Return the entries word for word, from the first line through the line that contains "tap(258, 555)", including that line. Leave out the pictures.

+++

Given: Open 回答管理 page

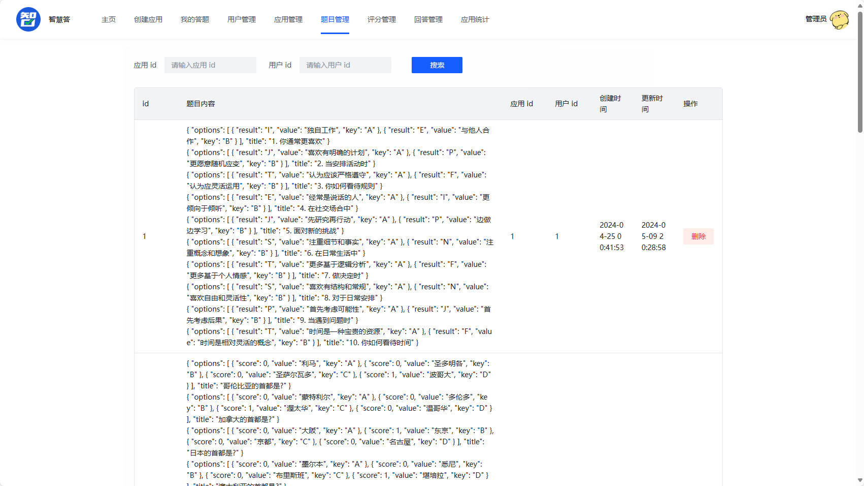Looking at the screenshot, I should click(428, 19).
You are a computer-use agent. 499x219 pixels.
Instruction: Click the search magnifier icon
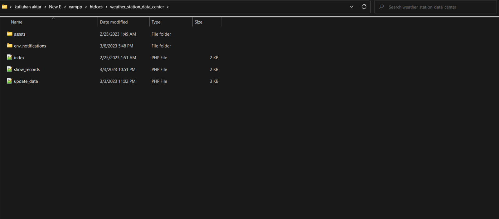click(x=381, y=7)
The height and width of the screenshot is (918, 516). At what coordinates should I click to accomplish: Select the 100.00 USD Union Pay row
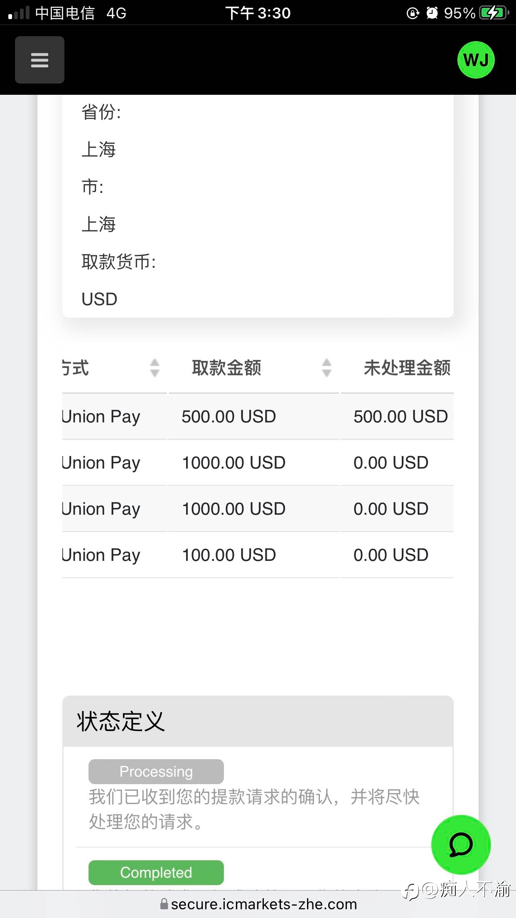tap(258, 555)
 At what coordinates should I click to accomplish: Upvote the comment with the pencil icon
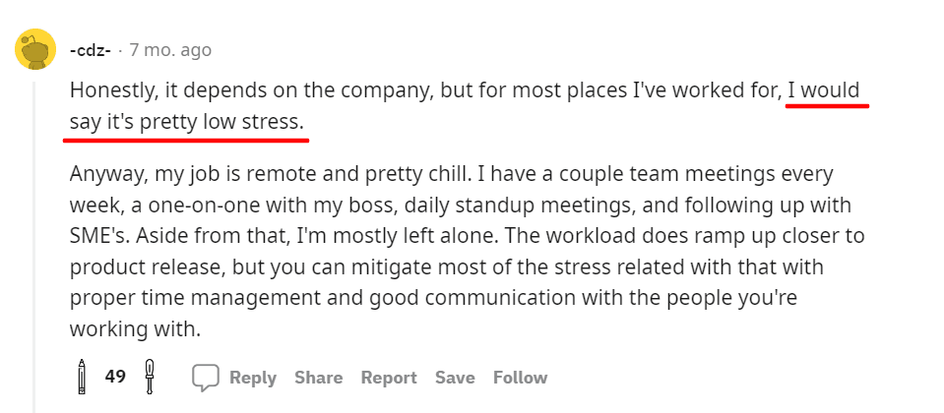84,377
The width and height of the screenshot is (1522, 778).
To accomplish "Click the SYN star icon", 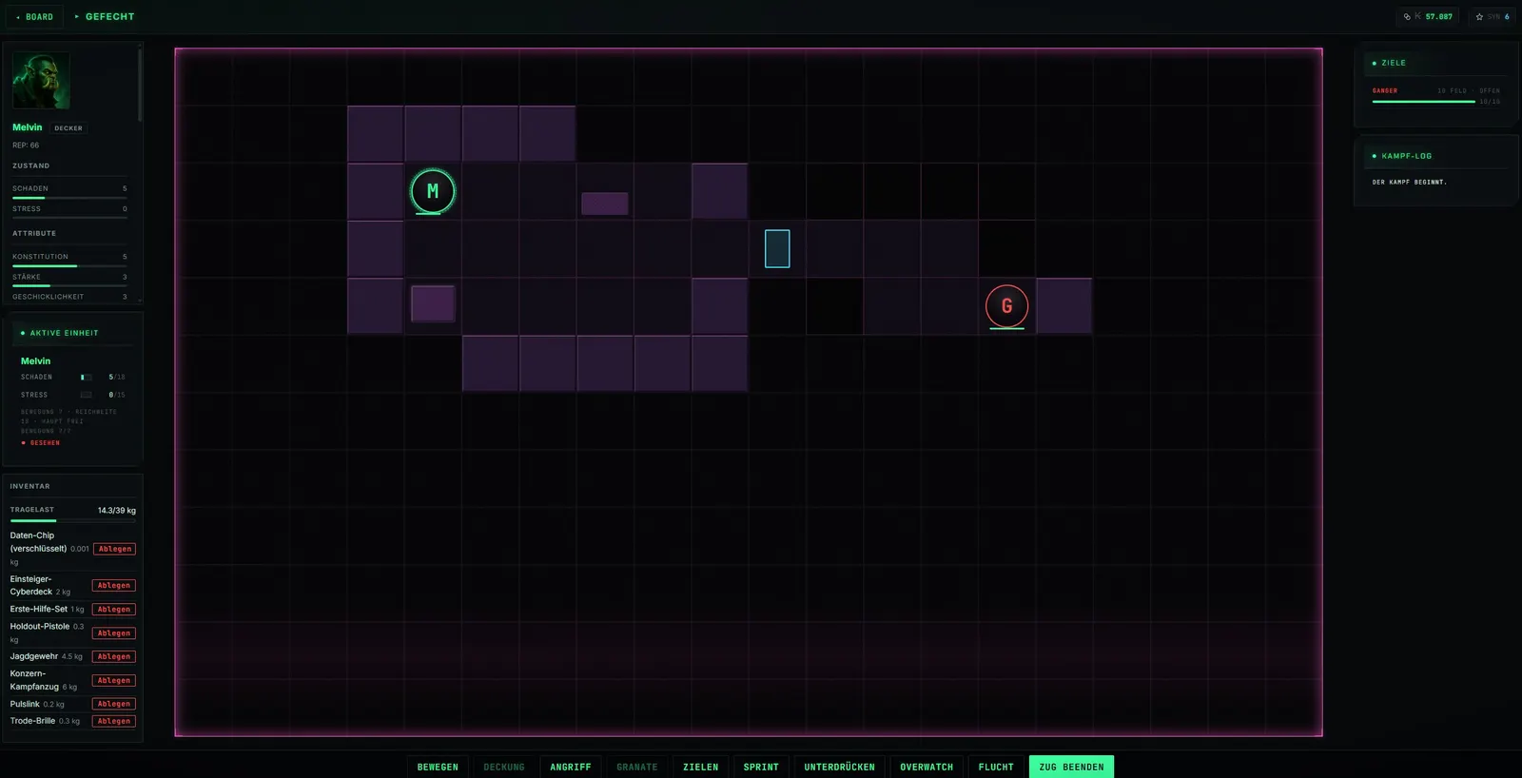I will click(1479, 16).
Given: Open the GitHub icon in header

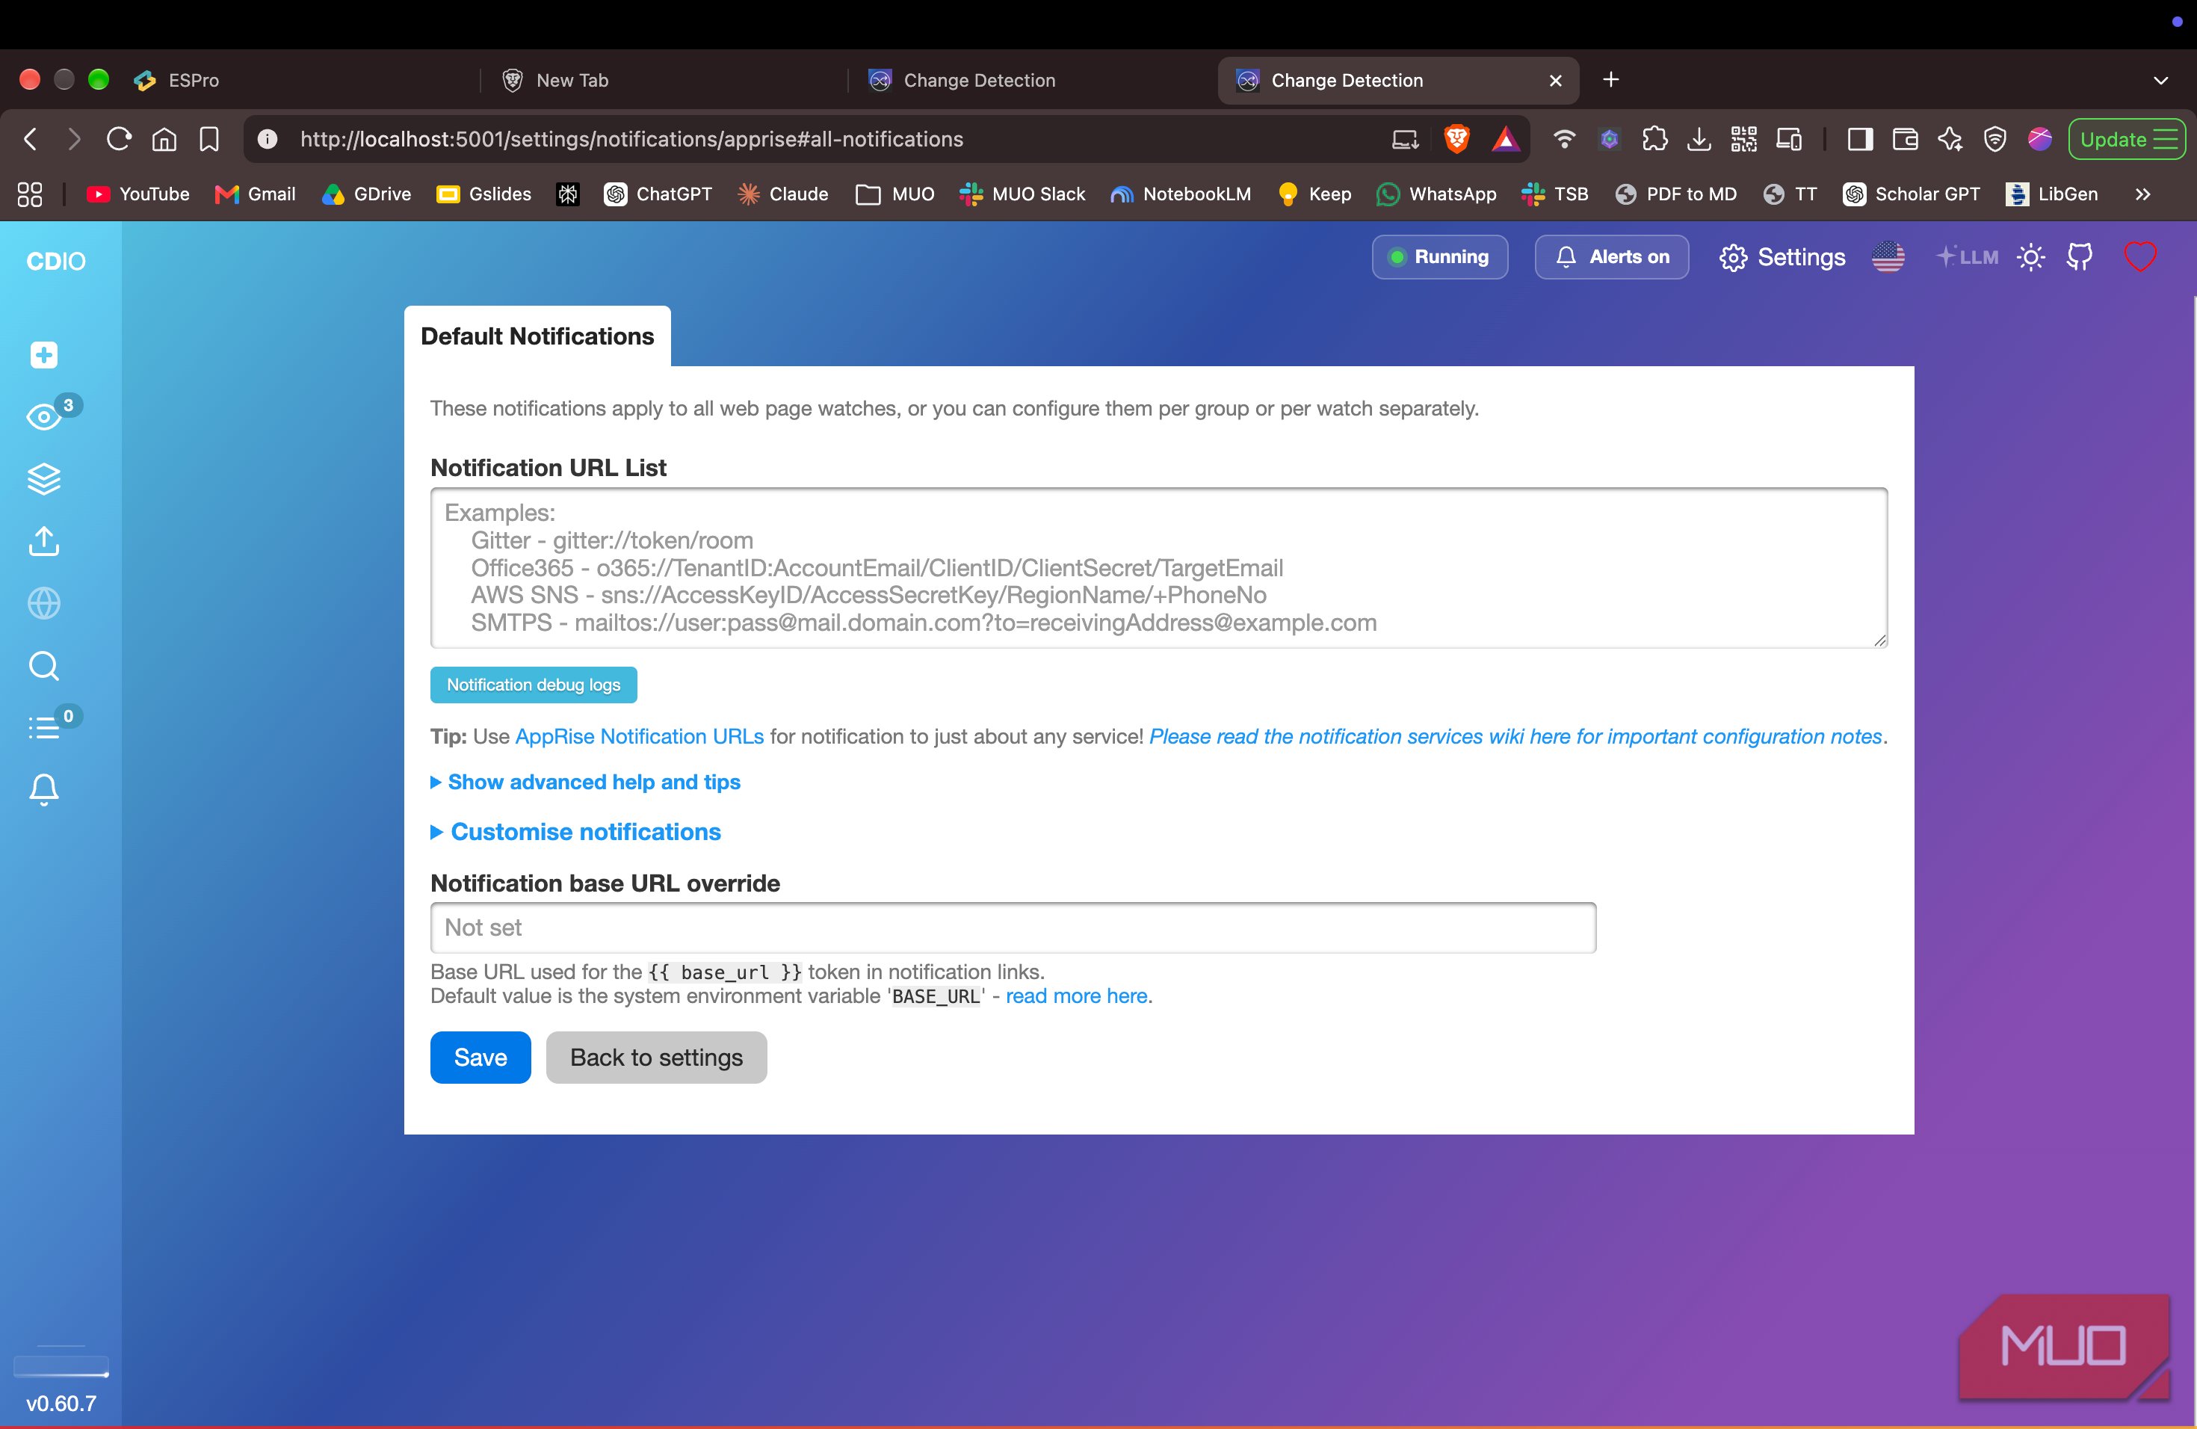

+++

**Task result**
Given: Open 回答管理 page

Looking at the screenshot, I should click(428, 19).
You are a computer-use agent. 499x219 pixels.
Instruction: Click the search magnifier icon
click(x=381, y=7)
The height and width of the screenshot is (918, 516). At what coordinates should I click to accomplish: Select the 100.00 USD Union Pay row
tap(258, 555)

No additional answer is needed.